Minhas Senhoras e Meus Senhores

Sei que a solução dos problemas que se colocam hoje aos sistemas educativos não é fácil. Ao contrário do que muita vezes se diz, estou convencido que a escola, por si só e sem o trabalho em parceria com as diferentes instâncias do meio envolvente, não os poderá ultrapassar. Tenho apelado por isso à necessidade de mobilização de uma responsabilidade social que deve ser de todos: agentes educativos, pais, autarcas, serviços sociais, saúde, justiça.

Do conjunto destas mudanças surge um novo mandato para a escola e para os professores que obriga a que se repensem as funções e a formação dos agentes educativos.

No final da minha intervenção gostaria de vos deixar sobre este tema três preocupações:

A primeira preocupação diz respeito à formação de professores e dos outros agentes educativos, um dos mais poderosos instrumentos de qualquer renovação no sector educativo. As mudanças no quotidiano das escolas foram de tal modo importantes que exigem a reformulação das funções educativas e, sobretudo, das novas competências exigidas aos professores e aos agentes educativos em geral. Se para um professor preparado para transmitir conhecimentos se exigia uma formação científica e didáctica profunda, são hoje indispensáveis competências no que diz respeito à organização das aprendizagens e à diferenciação das estratégias de ensino e apoio aos alunos. Neste plano é indispensável organizar processos de formação dos funcionários não docentes e, muito em especial, daqueles que enquadram os alunos durante os tempos não lectivos.

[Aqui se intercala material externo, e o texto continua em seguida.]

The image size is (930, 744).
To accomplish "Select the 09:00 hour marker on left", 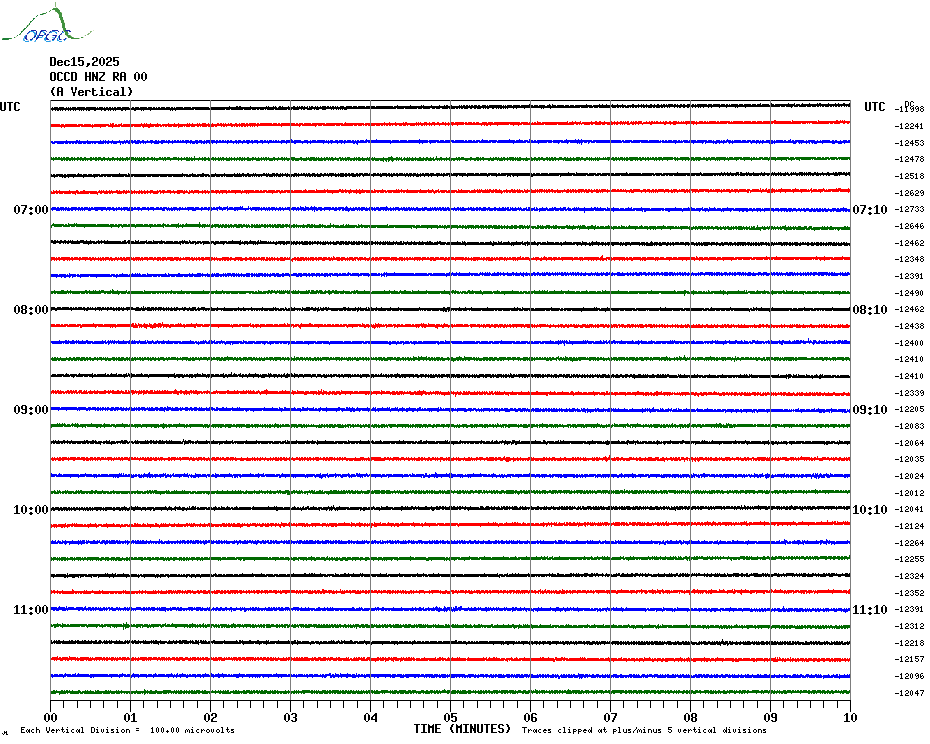I will pyautogui.click(x=30, y=410).
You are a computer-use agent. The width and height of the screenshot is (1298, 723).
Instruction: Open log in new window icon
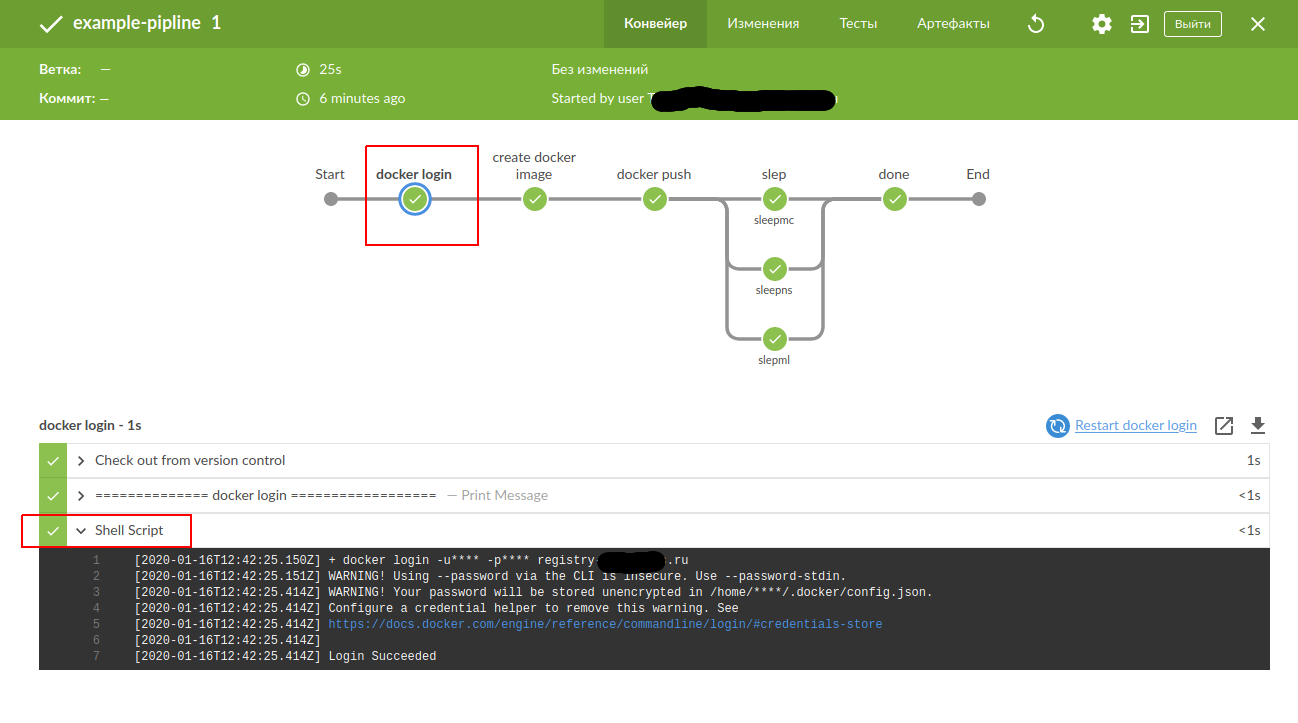coord(1224,426)
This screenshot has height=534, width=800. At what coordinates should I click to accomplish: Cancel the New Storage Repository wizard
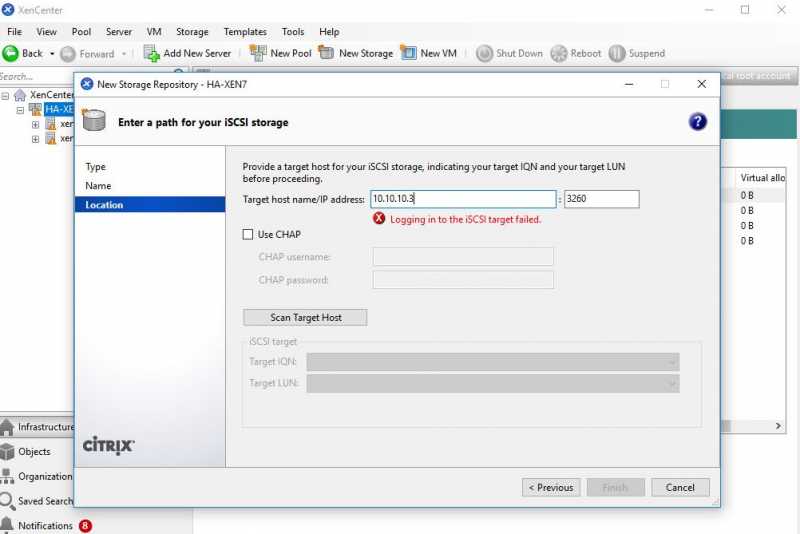coord(680,487)
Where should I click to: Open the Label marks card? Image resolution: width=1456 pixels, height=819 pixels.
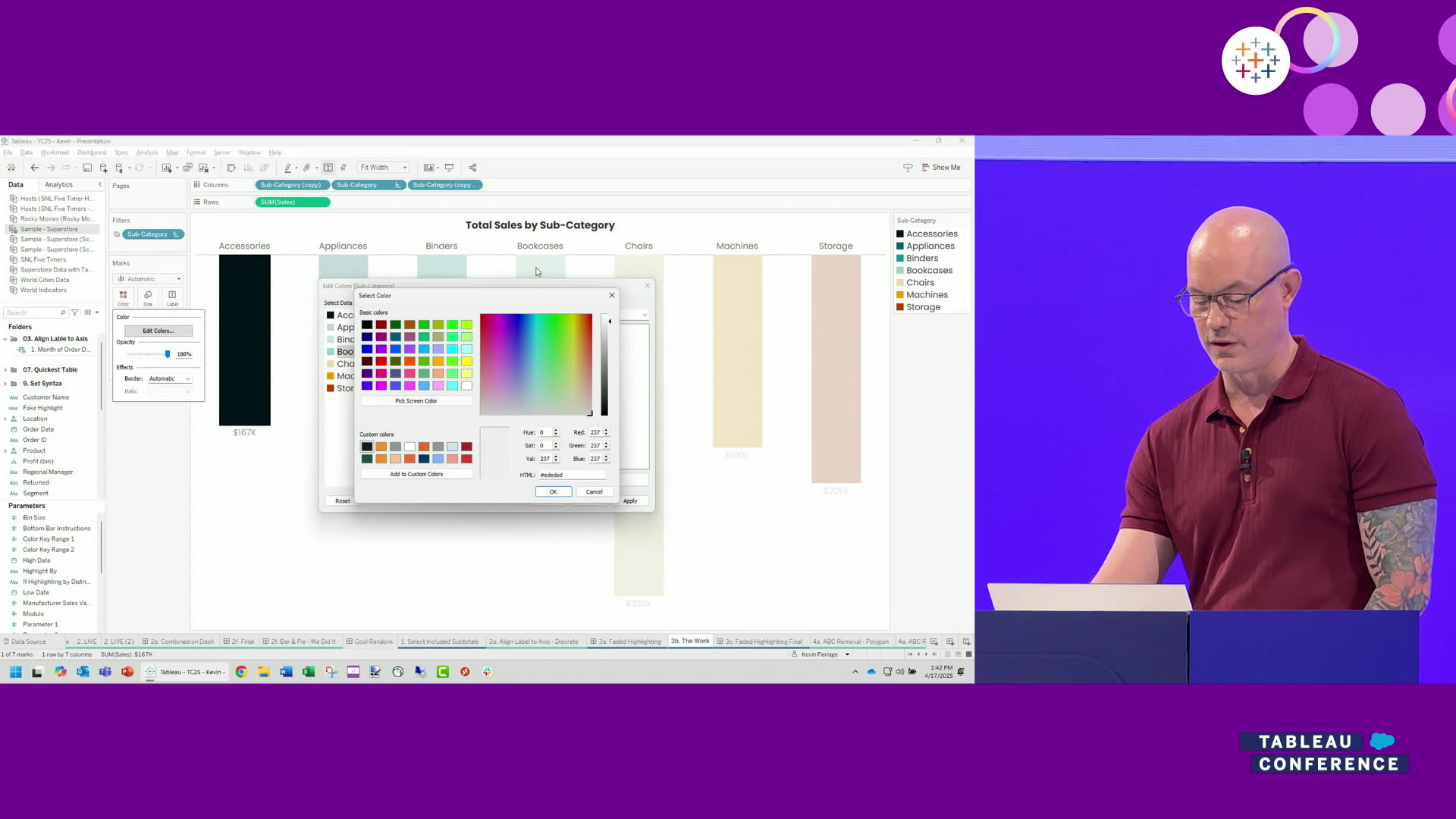coord(172,297)
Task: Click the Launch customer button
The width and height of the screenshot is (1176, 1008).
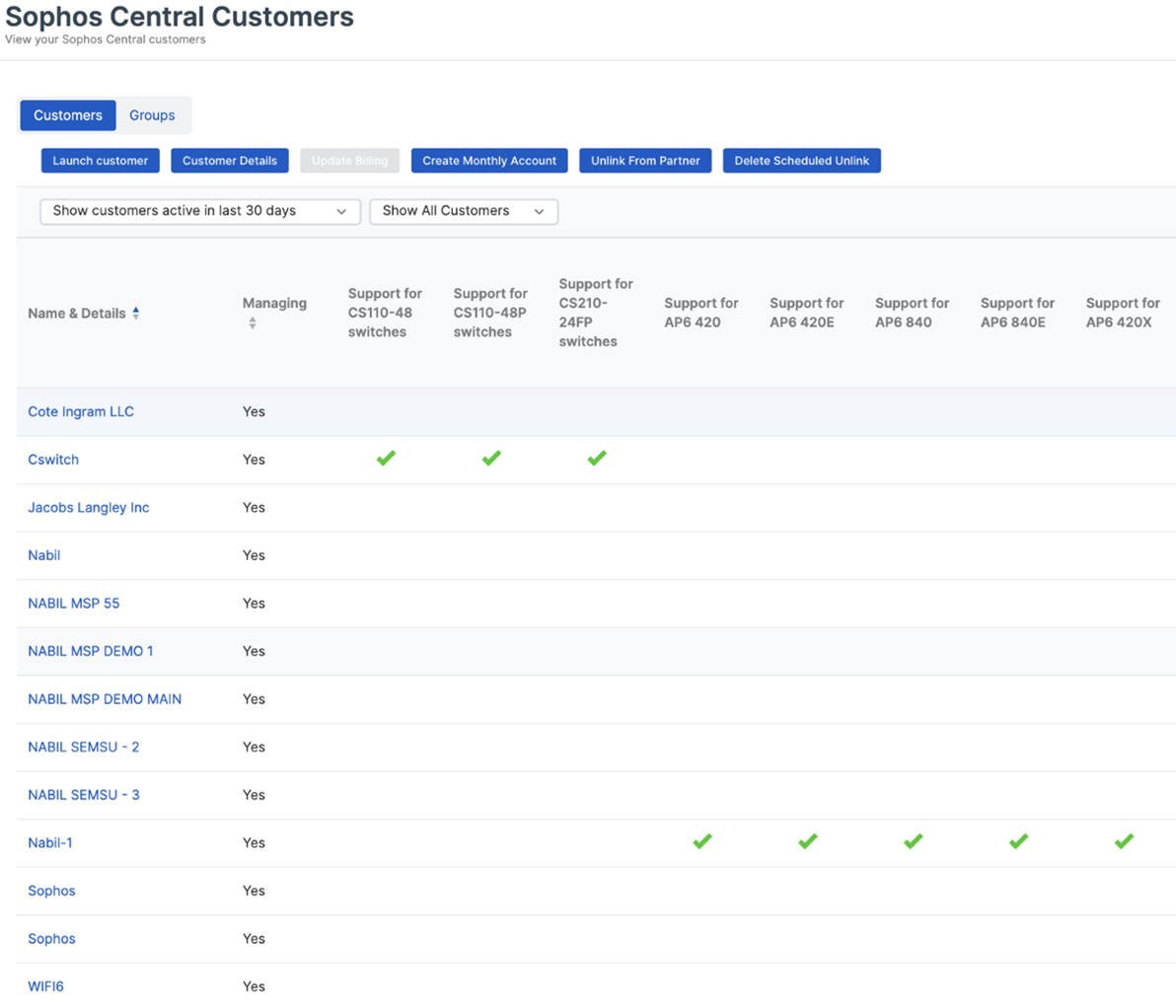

É, pois, necessário repensar a formação inicial e contínua para que os professores e os outros agentes educativos sejam capazes de exercer estas novas funções. Estaremos nós a preparar os jovens professores para associarem uma atitude de rigor relativamente aos conteúdos com estas novas funções?

Estaremos nós a orientar da forma necessária as políticas de formação contínua? Ficam as perguntas.

Uma segunda preocupação diz respeito à colegialidade docente.

A maioria dos problemas que se colocam hoje, no dia-a-dia das escolas, exige um trabalho de concertação das equipas pedagógicas, no que diz respeito ao planeamento, organização das aprendizagens e também na avaliação. Este trabalho exige um reforço da colegialidade docente, mas exige também uma atitude de pesquisa e reflexão que deveriam constituir uma base das estratégias de inovação e formação contínua.

Uma terceira preocupação tem a ver com a necessidade de pensar a ética profissional docente.

A profissão docente é das que maiores consequências pode ter sobre as pessoas. A influência que os professores exercem vai potenciar o desenvolvimento harmonioso de uma personalidade ou, pelo contrário, prejudicar esse desenvolvimento. Ser capaz de compreender essas influências constitui uma dimensão importante da profissão. Por isso, é essencial que cada professor seja capaz de avaliar o seu trabalho e as suas consequências. Estabelecer momentos de avaliação, de negociação, de análise de conflitos faz parte da construção de uma nova ética docente.

Sei que as condições do exercício da profissão são hoje muito difíceis e que exigem meios e transformações adequadas. Muitos de vós sois confrontados com situações difíceis de afastamento das vossas residências. São situações penosas que espero possam ser ultrapassadas. Penso que a resolução dos problemas que se prendem com as condições do exercício da profissão devem colocar, em primeiro lugar, o interesse dos alunos e a estabilidade essencial ao trabalho e ao desenvolvimento de projectos de escola. Só assim teremos profissionais realizados.

Há que rever os processos de colocação, de modo a permitir a formação de equipas e uma maior estabilidade, bem como uma relação positiva com a escola e com os alunos.

O desafio que vos deixo é para que aceitem ultrapassar tabus e analisem os caminhos mais adequados ao exercício de uma profissão em mudança, fruto de profundas alterações nos públicos que frequentam a escola, nos saberes e nas relações entre as pessoas.

A qualidade da educação exige da parte dos diferentes parceiros atitudes de abertura à negociação.

Uma palavra para os funcionários não docentes da escola. Quero agradecer-vos o carinho e o profissionalismo com que lidam com os alunos.

A todos vós desejo os maiores êxitos. O futuro do país em muito depende do vosso trabalho.